*Goal of the exercise*.
Across the listing below, how many lines contain "delete"? Answer with the number and nothing else.

*Provided records*.

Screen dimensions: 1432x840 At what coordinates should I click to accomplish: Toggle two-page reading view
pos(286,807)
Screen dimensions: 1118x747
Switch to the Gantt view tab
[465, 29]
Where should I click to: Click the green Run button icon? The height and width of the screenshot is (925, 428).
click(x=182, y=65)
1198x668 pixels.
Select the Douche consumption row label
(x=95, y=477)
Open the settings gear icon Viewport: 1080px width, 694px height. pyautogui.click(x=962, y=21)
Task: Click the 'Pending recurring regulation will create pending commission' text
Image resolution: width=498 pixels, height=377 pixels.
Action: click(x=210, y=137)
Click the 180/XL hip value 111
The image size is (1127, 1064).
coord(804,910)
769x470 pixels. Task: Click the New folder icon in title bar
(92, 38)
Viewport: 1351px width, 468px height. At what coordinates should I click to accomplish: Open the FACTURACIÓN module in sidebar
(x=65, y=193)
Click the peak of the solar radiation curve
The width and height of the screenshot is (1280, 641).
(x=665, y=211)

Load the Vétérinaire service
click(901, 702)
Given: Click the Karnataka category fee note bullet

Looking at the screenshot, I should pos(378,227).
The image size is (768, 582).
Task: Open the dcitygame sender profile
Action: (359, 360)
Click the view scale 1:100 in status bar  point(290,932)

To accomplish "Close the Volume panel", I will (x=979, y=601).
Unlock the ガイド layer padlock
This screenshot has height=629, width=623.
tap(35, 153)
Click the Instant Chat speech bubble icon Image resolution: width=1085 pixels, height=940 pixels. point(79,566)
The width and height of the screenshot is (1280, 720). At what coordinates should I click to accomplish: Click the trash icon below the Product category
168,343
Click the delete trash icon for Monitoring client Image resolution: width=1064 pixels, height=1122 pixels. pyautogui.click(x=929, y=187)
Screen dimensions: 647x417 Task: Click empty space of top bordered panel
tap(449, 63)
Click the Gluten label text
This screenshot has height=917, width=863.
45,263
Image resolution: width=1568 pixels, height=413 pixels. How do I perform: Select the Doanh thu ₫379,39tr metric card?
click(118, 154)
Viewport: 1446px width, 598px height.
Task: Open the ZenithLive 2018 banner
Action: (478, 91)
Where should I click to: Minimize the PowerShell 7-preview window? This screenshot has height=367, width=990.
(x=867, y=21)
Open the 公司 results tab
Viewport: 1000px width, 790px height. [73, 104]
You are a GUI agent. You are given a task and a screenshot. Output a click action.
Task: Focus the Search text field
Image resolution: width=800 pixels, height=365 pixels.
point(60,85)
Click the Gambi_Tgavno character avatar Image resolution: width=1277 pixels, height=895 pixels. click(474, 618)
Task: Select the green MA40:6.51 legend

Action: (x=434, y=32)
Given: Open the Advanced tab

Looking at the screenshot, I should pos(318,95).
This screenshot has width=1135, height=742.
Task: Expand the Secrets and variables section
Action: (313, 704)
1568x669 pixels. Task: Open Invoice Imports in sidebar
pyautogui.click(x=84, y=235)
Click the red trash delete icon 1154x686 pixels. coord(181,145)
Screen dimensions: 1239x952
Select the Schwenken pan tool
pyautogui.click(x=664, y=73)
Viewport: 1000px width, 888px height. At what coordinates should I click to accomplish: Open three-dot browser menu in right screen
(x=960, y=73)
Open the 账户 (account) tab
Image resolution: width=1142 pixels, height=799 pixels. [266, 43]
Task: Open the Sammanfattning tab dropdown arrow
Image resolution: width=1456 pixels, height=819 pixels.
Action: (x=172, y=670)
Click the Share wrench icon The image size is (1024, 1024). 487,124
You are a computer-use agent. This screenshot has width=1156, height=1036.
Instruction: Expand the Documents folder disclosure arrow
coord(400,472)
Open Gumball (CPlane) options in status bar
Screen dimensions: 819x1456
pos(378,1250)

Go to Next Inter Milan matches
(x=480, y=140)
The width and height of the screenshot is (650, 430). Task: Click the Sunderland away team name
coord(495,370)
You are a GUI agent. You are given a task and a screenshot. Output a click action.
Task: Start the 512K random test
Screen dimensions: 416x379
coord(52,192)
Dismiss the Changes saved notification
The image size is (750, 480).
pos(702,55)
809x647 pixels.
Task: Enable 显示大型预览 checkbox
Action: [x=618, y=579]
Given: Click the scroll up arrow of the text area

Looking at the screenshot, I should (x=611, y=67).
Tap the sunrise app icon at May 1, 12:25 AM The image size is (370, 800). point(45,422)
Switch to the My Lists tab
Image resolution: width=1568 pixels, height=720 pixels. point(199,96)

*Output*.
2